Does this imply that $\operatorname{Im}(d) = \operatorname{Im}(\tilde{d'})$? If so, then I think I'm able to show that $P_{1}'$ is isomorphic to $P_{0}''$ by the restriction of $d$, thus contradicting the property of $d$ being in the radical, as explained by Jeremy.

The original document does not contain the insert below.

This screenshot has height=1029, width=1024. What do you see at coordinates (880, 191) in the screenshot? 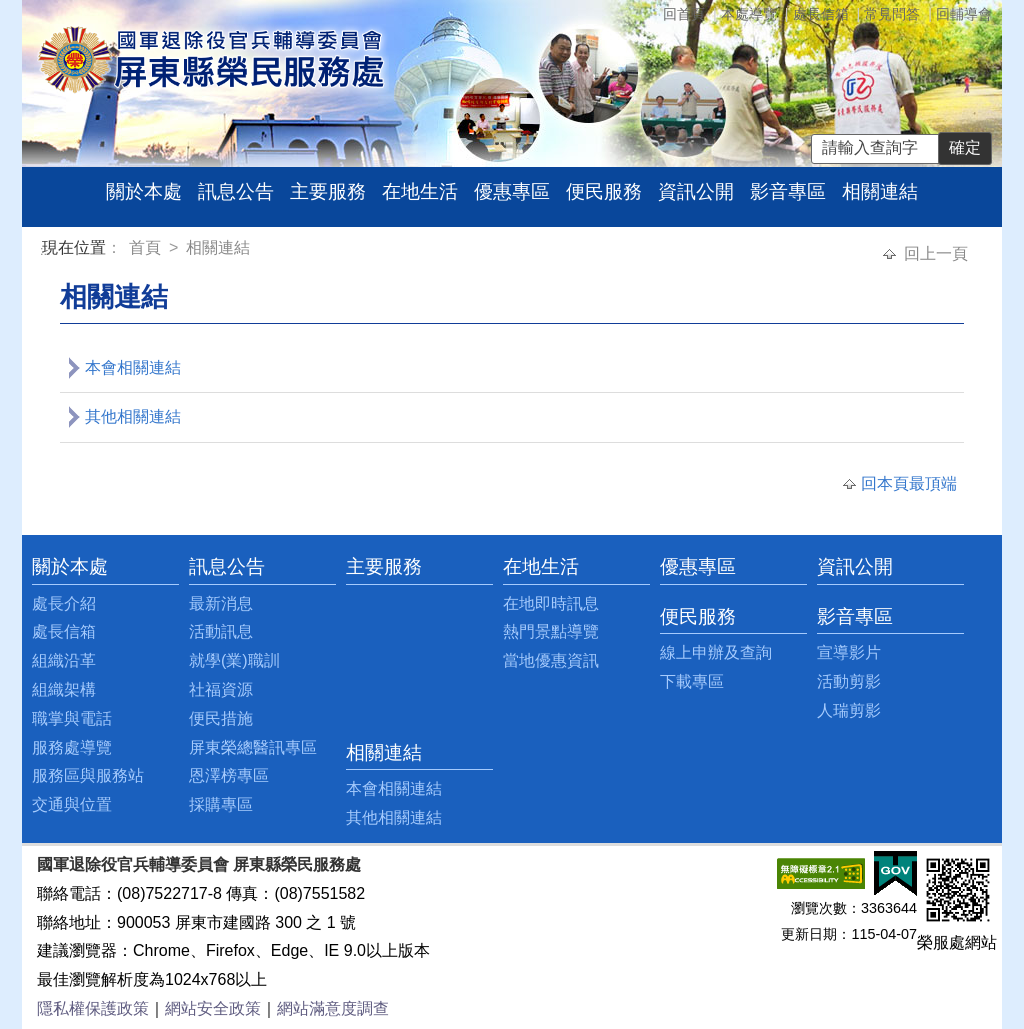
I see `相關連結` at bounding box center [880, 191].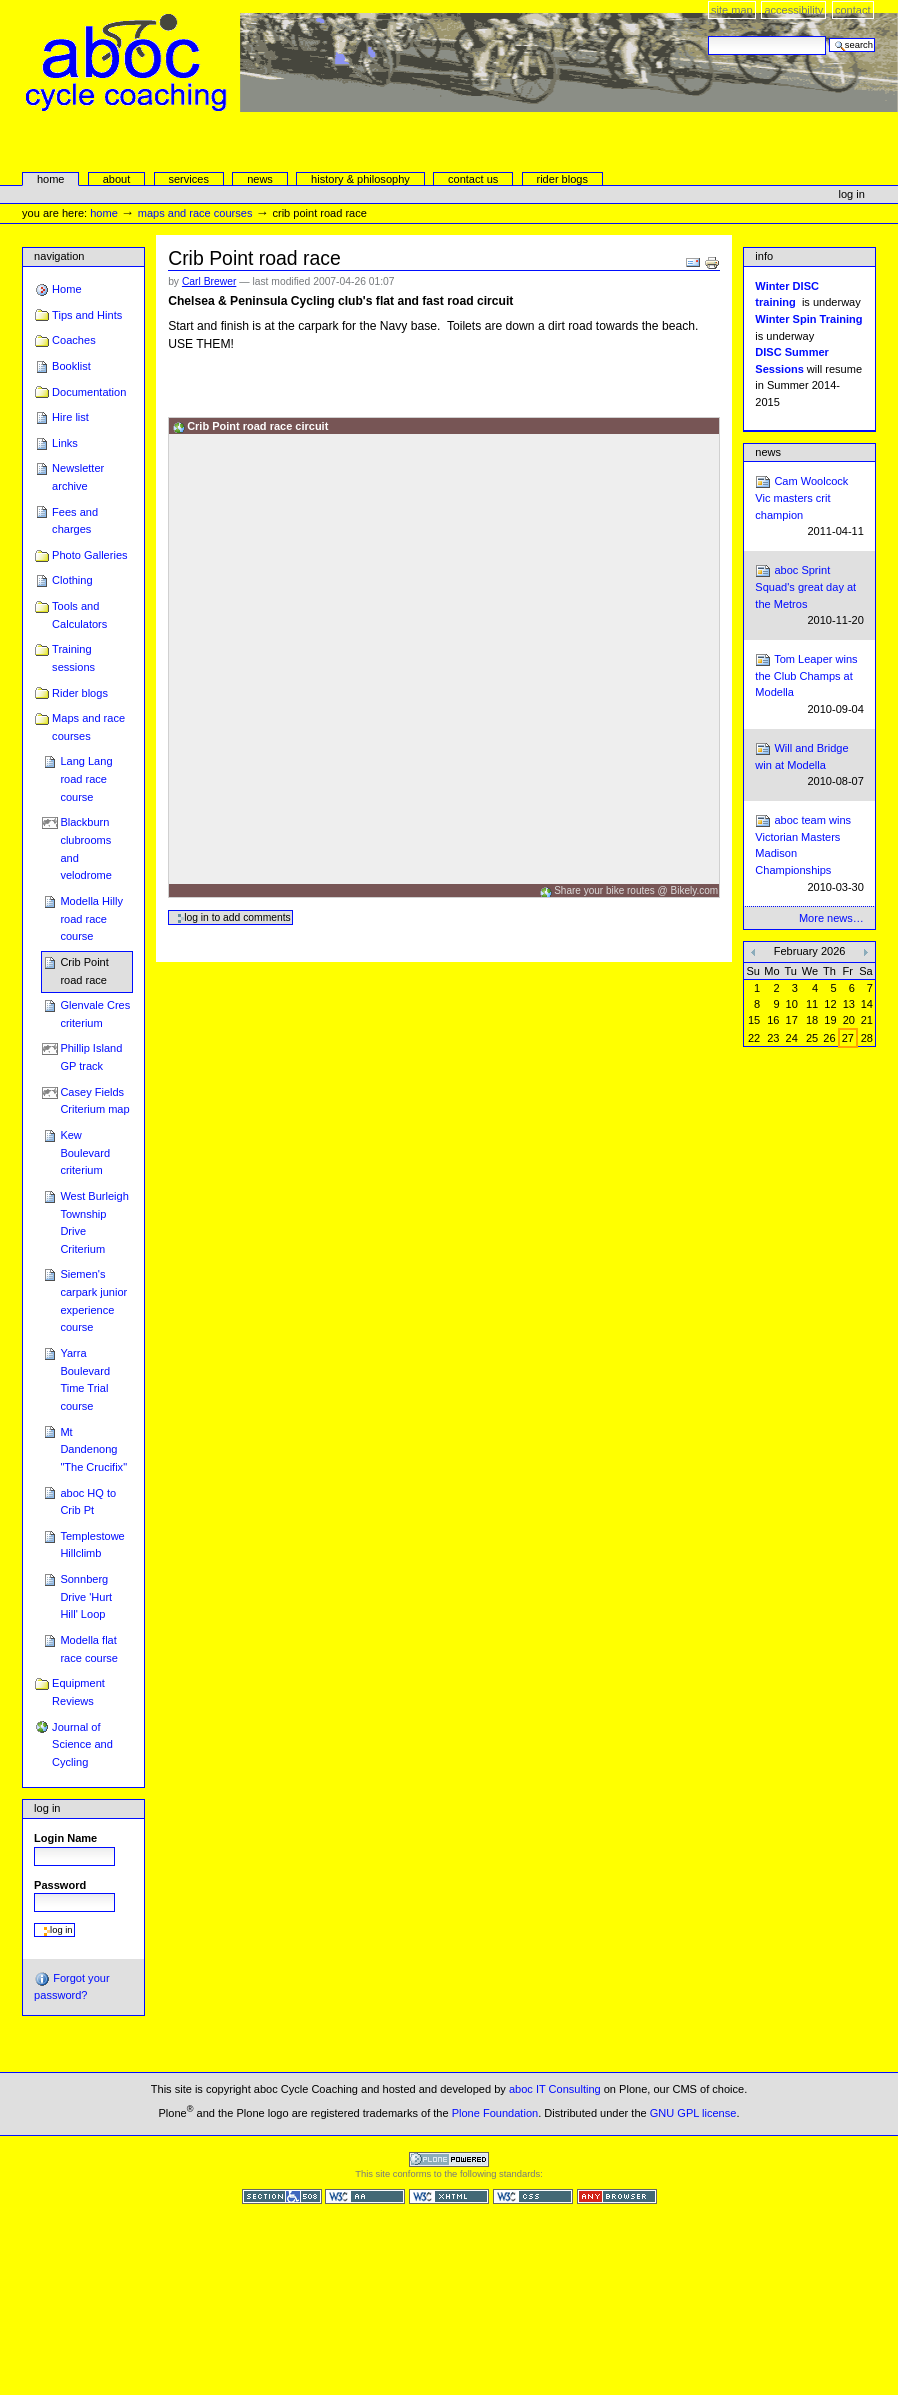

As remarked just after Definition 3.1 of that paper, any two-term complex of projectives is isomorphic (in $K^b(\text{proj }\Lambda)$) to a "minimal" one, where the differential is in the radical. I suspect that in the passage you refer to, the authors are implicitly assuming that they have chosen a minimal representative of the isomorphism class. If not, then it's not true that $\pi$ must be right minimal.